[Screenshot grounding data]
•••••

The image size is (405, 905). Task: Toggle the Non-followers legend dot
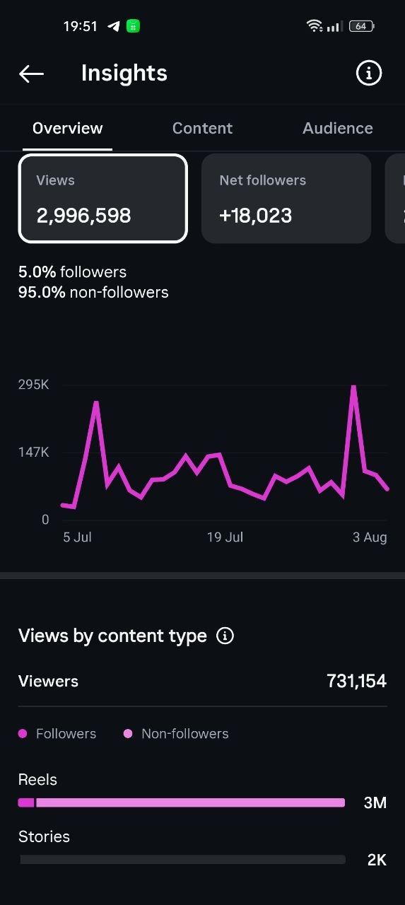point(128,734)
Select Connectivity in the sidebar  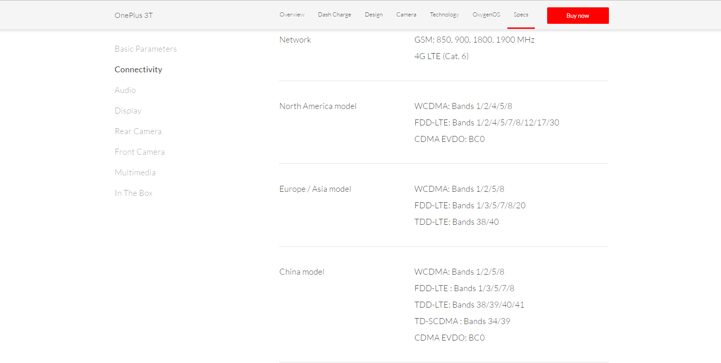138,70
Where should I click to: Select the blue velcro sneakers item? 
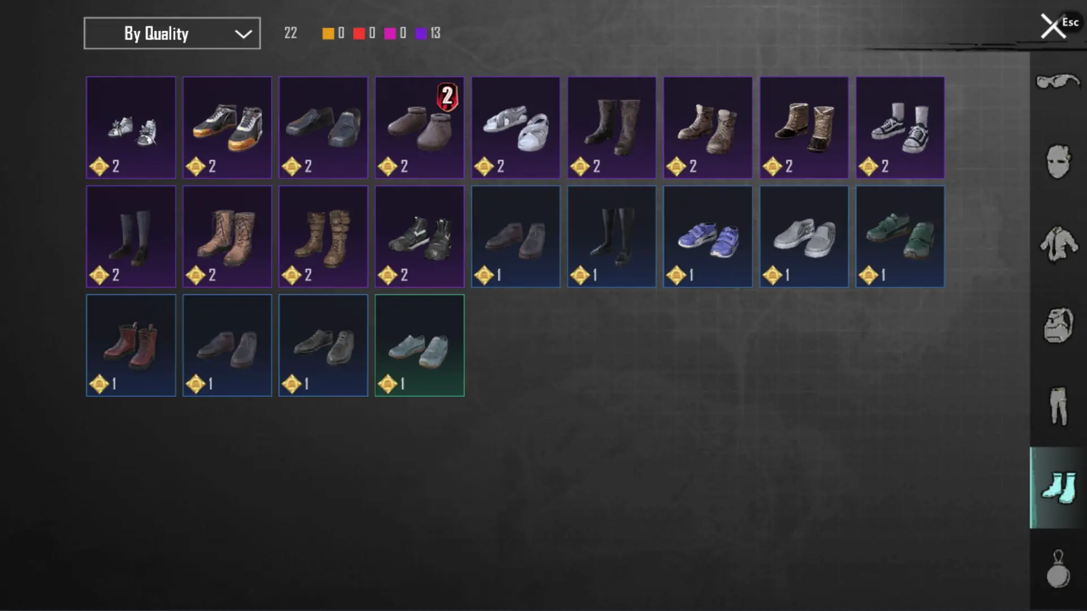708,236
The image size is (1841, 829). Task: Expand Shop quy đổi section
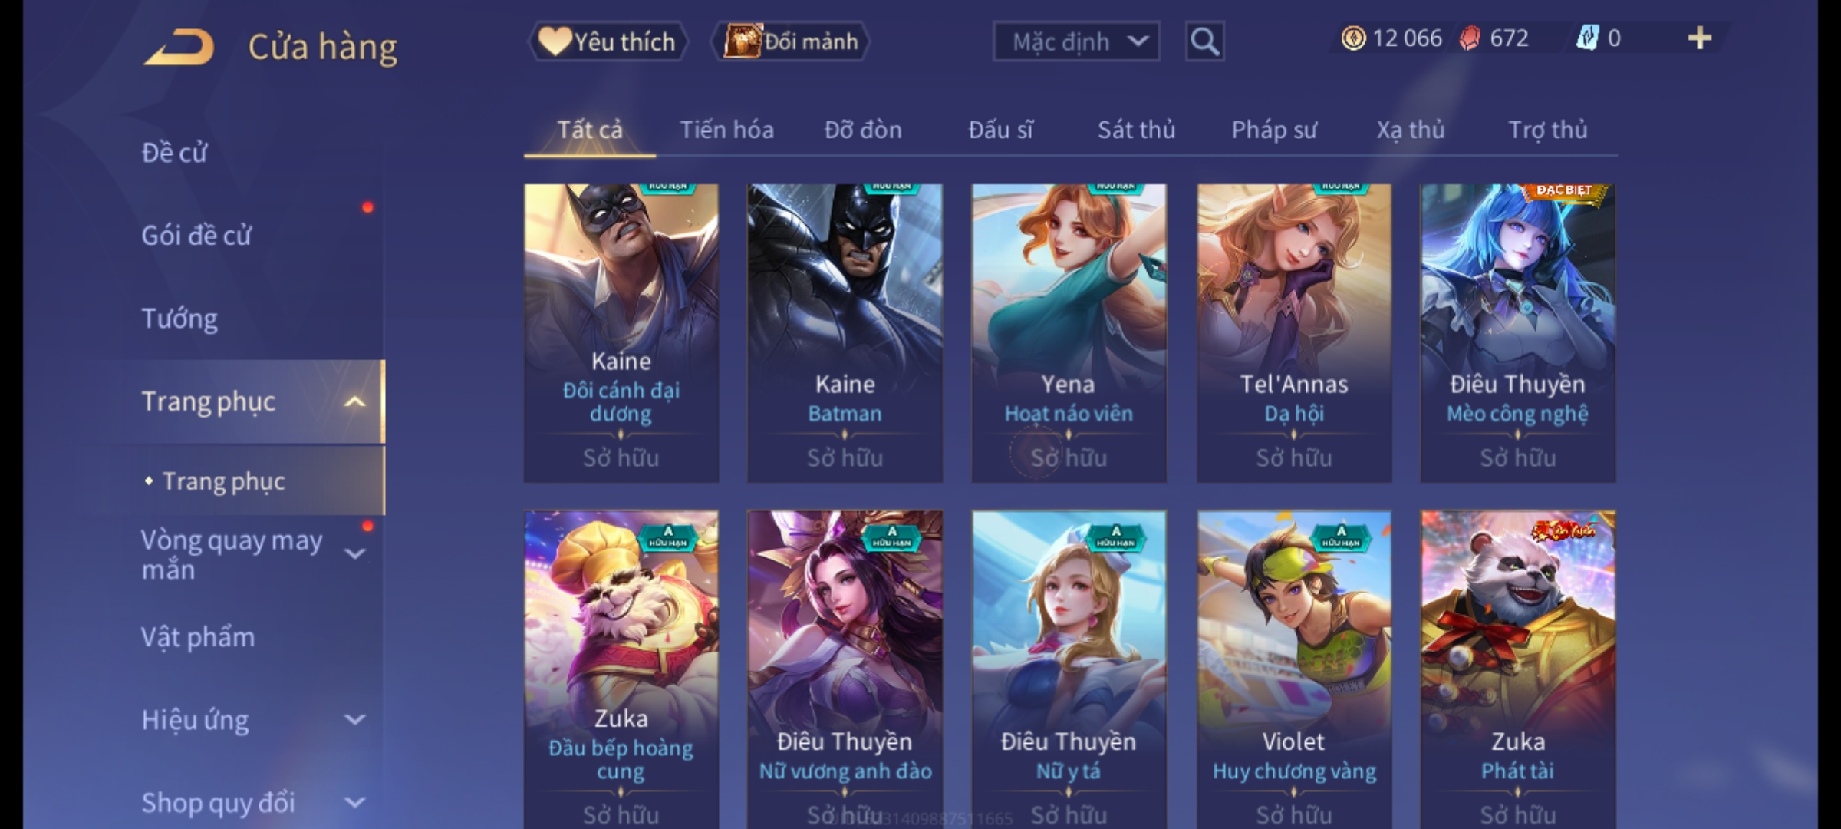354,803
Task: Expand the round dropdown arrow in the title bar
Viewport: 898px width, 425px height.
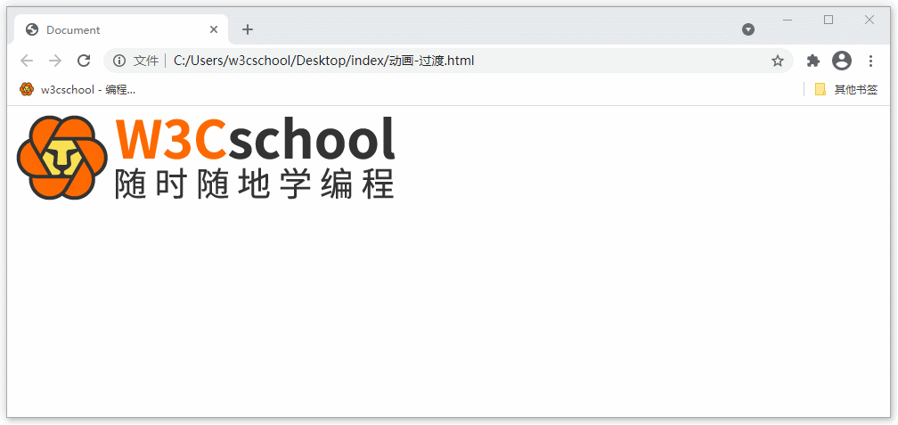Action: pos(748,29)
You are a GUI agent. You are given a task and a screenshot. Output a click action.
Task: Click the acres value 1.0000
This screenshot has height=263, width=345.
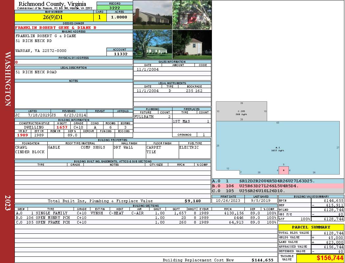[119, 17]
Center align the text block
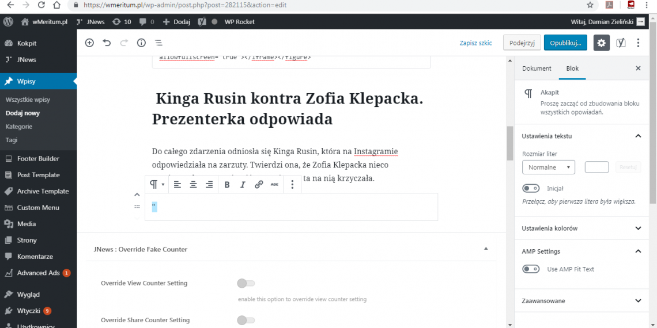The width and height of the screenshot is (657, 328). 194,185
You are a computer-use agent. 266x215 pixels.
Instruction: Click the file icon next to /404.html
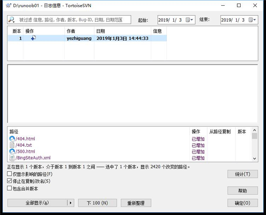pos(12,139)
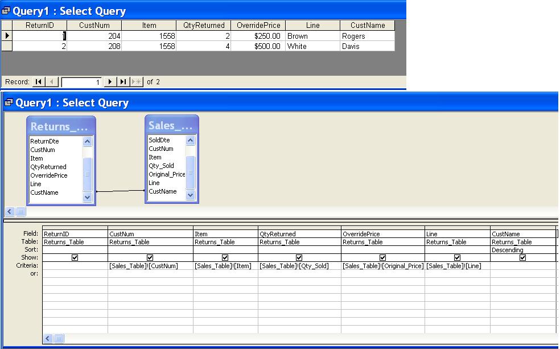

•••••

(TASK BRIEF): Going through the records above, count the lines that include the word "agent". Give the number alone.

(WRITTEN REPLY): 2